Goodman puts the case well for the relevance of his views for the cognitive analysis of worldmaking through the arts:

“Cognitive” has been a battle cry in psychology and in philosophy of the arts for some decades. The movement it stands for, one of the most liberating and productive in this century, is often decried by behavioristically oriented theorists as non-empirical and unscientific, and widely thought by writers on art to be bent on analyzing the arts to death.

The trouble arises, I think, from a complex of confusions: confusion about cognition, about education, and about art and science. The cognitive approach to education for the arts must surely be condemned if cognition is contrasted with perception, emotion, and all nonlogical and nonlinguistic faculties; or if education is identified exclusively with lecturing, explaining, and providing texts and verbal and numerical exercises; or if art is looked upon as transient amusement for a passive audience, while science is taken as consisting of demonstrations founded upon observation and aimed at practical progress….

Cognition includes learning, knowing, gaining insight and understanding, by all available means…. Coming to understand a painting or a symphony in an unfamiliar style, to recognize the work of an artist or school, to see or hear in new ways, is as cognitive an achievement as learning to read or write or add….

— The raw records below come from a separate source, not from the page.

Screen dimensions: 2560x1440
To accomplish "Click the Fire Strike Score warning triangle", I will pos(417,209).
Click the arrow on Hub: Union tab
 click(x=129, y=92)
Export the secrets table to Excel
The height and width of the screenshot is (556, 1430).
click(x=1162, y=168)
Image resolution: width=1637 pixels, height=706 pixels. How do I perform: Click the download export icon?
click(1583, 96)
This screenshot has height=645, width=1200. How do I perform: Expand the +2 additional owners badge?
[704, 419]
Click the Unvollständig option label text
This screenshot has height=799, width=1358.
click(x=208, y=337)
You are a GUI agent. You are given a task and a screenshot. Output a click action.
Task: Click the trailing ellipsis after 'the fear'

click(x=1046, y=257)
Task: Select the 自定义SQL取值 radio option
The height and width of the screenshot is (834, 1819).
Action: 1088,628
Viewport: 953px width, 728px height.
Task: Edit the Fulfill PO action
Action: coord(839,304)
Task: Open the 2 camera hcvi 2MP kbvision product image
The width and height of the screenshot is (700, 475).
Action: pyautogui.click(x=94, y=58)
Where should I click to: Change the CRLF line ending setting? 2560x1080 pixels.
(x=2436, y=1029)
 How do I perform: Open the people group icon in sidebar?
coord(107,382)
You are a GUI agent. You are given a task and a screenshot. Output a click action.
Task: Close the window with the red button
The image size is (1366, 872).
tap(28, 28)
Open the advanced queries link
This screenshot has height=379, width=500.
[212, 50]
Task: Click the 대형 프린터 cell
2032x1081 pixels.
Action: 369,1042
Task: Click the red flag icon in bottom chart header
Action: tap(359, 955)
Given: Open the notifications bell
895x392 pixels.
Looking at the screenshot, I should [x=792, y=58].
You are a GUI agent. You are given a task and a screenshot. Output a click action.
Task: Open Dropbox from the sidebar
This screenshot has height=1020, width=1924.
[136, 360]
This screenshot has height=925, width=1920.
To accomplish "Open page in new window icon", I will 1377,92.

The genuine and significant differences between art and science are compatible with their common cognitive function; and the philosophy of science and the philosophy of art are embraced within epistemology conceived as the philosophy of the understanding….

Since both science and art consist very largely in the processing of symbols, an analysis and classification of types of symbol systems…provides an indispensable theoretical background [for them both].

Goodman’s work is, in effect, a very serious effort to create, as he puts it, a philosophy of understanding. But it is a philosophy of understanding that is so pluralistic that its worth cannot be assessed fairly without considering its power in making sense of many particular worlds and symbol systems—the analysis of painting, of visual movement, of the ordering in pictorial narrative, of the structure of linguistic systems, of the creation of fictions like Don Quixote or postulational systems for defining points in space. After all, if reality is what one stipulates (rather than finds), the range of stipulation must be great, and what one makes of what one has stipulated is not something to be determined by quick intuition.

So whatever the limitations of Goodman’s proposals, he is a gadfly who has made clearer a notion of the mind not as something to be described by its properties but rather as an instrument for producing worlds. If the deep conceptual ambiguities we have noted in Goodman’s position can be sufficiently resolved to permit scientists to use some form of philosophical constructivism as a basis for research and theory, there may be Emerson Halls in the future where the mind’s constructive activities in all their variety are studied, where psychologists and philosophers (as well as artists and scientists) can appreciate one another’s work. If that happens, a bronze statue of Nelson Goodman ought to be installed in the main corridor in place of the seated Emerson, observing, coolly appreciating the varieties of construction going on around him.